*Given data*.
** Begin **
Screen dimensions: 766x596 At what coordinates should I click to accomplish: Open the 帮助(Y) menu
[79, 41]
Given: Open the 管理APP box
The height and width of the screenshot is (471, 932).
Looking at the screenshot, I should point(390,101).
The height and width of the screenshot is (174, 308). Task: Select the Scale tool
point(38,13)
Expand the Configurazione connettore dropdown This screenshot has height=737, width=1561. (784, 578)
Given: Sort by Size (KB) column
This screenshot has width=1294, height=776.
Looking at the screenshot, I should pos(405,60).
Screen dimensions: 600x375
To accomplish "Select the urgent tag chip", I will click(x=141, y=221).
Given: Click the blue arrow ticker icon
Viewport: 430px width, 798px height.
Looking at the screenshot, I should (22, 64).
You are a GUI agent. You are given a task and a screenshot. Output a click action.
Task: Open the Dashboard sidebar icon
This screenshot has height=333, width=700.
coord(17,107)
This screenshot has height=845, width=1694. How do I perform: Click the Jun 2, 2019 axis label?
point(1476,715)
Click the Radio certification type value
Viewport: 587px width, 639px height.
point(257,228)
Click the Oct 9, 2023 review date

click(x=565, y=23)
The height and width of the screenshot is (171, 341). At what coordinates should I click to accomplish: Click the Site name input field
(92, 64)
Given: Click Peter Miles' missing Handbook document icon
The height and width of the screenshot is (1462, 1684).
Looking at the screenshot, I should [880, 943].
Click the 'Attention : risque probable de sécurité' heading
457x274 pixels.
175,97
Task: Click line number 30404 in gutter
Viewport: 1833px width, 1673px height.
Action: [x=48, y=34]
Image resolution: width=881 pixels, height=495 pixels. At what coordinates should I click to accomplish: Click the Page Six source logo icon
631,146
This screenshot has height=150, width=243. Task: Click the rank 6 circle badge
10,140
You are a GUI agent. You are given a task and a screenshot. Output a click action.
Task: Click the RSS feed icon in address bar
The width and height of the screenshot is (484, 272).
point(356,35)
** End **
*Goal*.
Rewrite everything from the line containing "Image resolution: width=881" down to the end of the listing, including the requests. Multiply every click coordinate in the answers by 0.5 and round to whole numbers, with halves rounded up.

*Result of this exercise*.
Image resolution: width=881 pixels, height=495 pixels. At what coordinates should I click to accomplish: Click the Page Six source logo icon
316,73
This screenshot has height=150, width=243. Task: Click the rank 6 circle badge
5,70
You are a GUI agent. You are given a task and a screenshot. Output a click action.
Task: Click the RSS feed icon in address bar
The width and height of the screenshot is (484, 272).
point(178,18)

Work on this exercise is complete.